Friday, 25 April 2008

Commenting

I've not had many comments on my posts: 5 in total so far. That could be because nobody's reading the blog; or maybe I'm not writing anything interesting enough to comment on.

But perhaps it's because commenting is too hard: up till now, Blogger has only been accepting comments from registered users. In the interests of getting some feedback, I'm now allowing annoymous comments. But don't get excited, spammers - I will be moderating everything before it's posted.

Thursday, 24 April 2008

Lazy Trampolining

A couple of epsiodes ago, I showed how you can avoid stack overflow in certain kinds of recursive function using a technique called trampolining. Just mentioning such a word made me feel out of breath, so I went on to develop a technique that I've called lazy trampolining, or lazy recursion.
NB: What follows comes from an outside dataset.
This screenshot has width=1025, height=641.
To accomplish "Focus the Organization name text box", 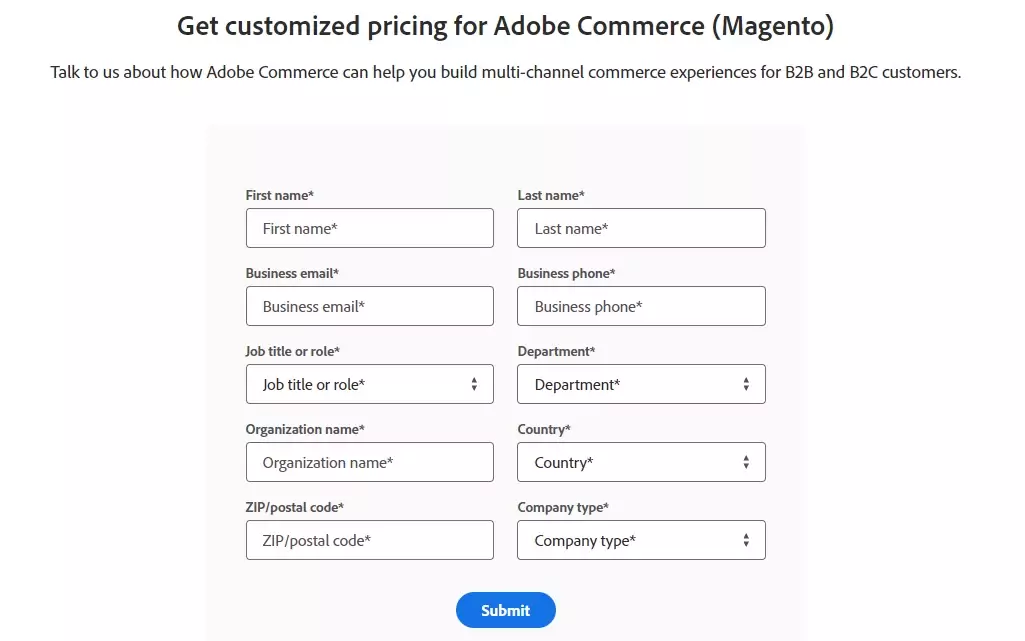I will pyautogui.click(x=369, y=462).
The idea is to combine the trampoline that I created last time with an Iterator. This allows you to create functions that return a result at each iteration before recursing. Because it uses an Iterator, and Iterators are Lazy, you get to decide how long the recursion should carry on for. I'm still trying to work out how valuable this idea is, but since I've already come up with a couple of practical uses, I figured it would be worth sharing with the world.

The simplest example I've come up with so far is a Fibonacci sequence generator. You may remember that we defined one for Project Euler Problem 2 that used a while loop. Here's an equivalent generator using my Lazy Trampoline:

public static IEnumerable<int> FibonacciTerms(int a, int b)
{
   var recursiveFibonacciFunction = Trampoline.MakeLazyTrampoline((int x, int y) =>
                Trampoline.YieldAndRecurse(x + y, y, x + y)
                );

  return recursiveFibonacciFunction(a, b);
}

You can see that I'm calling the Trampoline.YieldAndRecurse method to indicate what I want to happen in the next iteration. I pass first the result from the current iteration that I want included in the output sequence, then I specify the parameters to be used for the next recursive call.

Now for a slightly longer example. I've taken the algorithm that I had for finding the largest prime factor of a number, and modified it so that it returns all the factors of the number as a sequence. In each iteration of the function, a new factor is found, and this is returned as a PrimeFactor object which contains both the prime number, and its multiplicity (how many times the factor divides into the target number).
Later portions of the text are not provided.